Glutathione deficiency of the lower respiratory tract in patients with idiopathic pulmonary fibrosis

Abstract

Idiopathic pulmonary fibrosis (IPF) is a disease of unknown aetiology. Increased oxidant burden and antioxidant, e.g. glutathione (GSH), deficiency in the lower respiratory tract have been thought to play a role in the progression of IPF. Sputum induction is a safe noninvasive tool to study inflammation in the respiratory tract. The aim of the present study was to evaluate the direct measurement of GSH in induced sputum supernatant. Sixteen IPF patients and 15 healthy, nonsmoking subjects underwent sputum induction. Total GSH in sputum, saliva and plasma was measured spectrophotometrically. Sputum GSH was decreased more then four-fold in IPF patients when compared to healthy subjects (mean GSH 1.4±0.34 µM versus 5.8±0.98 µM). Salivary GSH was generally low or undetectable in all subjects.
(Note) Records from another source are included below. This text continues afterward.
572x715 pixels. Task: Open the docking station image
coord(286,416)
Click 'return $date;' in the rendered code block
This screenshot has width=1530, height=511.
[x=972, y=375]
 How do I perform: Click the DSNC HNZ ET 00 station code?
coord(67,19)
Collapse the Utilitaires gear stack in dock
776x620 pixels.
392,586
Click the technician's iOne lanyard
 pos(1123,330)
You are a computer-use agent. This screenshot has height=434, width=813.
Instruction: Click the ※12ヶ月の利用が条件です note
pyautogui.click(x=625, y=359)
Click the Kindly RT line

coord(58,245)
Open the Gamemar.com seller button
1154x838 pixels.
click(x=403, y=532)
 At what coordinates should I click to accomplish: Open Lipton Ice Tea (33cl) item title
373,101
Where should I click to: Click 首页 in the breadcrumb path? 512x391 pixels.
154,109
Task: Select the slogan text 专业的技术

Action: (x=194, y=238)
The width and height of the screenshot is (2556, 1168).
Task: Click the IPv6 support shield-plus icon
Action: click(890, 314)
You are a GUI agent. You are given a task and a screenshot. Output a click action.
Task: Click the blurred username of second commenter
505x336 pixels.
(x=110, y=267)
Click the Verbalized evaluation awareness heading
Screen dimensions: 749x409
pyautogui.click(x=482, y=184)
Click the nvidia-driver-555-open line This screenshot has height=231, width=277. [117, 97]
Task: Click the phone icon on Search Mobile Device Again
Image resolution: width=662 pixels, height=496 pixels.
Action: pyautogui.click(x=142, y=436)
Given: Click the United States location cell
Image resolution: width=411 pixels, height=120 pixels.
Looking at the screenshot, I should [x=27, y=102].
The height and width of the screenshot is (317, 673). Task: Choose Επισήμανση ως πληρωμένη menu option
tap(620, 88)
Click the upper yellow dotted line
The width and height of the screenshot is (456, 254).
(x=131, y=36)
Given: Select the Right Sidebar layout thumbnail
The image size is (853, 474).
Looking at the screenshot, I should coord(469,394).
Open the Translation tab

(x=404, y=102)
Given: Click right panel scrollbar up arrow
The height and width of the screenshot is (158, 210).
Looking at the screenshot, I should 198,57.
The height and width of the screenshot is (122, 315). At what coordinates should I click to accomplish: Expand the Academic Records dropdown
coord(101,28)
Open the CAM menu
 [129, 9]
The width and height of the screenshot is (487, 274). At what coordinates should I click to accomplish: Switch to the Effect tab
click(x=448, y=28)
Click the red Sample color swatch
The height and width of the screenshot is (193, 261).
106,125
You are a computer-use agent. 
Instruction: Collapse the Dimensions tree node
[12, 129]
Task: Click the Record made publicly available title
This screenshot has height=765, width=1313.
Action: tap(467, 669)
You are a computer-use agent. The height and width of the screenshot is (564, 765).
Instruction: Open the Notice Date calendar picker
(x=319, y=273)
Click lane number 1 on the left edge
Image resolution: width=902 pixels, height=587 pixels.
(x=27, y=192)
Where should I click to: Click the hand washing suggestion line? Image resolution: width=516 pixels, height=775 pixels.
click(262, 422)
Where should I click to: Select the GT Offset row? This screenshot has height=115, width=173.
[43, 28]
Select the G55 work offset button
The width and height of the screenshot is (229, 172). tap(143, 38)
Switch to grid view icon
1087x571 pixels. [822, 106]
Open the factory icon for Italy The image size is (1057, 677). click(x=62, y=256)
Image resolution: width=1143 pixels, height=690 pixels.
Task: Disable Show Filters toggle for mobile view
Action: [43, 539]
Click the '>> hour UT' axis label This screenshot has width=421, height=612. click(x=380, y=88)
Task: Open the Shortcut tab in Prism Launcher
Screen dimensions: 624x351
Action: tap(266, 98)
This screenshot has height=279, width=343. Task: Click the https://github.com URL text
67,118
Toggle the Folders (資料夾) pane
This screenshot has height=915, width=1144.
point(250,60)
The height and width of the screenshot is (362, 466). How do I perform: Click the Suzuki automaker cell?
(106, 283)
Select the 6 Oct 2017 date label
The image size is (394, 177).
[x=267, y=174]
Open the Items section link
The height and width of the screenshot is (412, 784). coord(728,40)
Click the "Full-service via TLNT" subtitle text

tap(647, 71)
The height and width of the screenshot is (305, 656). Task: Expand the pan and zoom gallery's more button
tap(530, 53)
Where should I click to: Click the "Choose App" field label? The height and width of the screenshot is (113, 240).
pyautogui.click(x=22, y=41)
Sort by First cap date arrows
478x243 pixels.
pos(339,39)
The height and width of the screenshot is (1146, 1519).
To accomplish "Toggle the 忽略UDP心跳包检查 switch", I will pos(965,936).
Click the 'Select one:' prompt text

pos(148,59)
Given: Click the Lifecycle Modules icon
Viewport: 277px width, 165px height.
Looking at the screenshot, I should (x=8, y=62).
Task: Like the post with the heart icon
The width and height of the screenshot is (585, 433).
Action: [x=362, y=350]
Plasma GSH levels were lower in IPF patients (0.26±0.1 versus 0.74±0.16 µM). In IPF patients, there was a borderline correlation of sputum GSH levels with disease duration and lung-function impairment. These data confirm the established role of oxidant/antioxidant imbalance in the pathogenesis of idiopathic pulmonary fibrosis, and show the potential of induced sputum to directly study inflammatory processes and surrogate markers in interstitial lung diseases like idiopathic pulmonary fibrosis.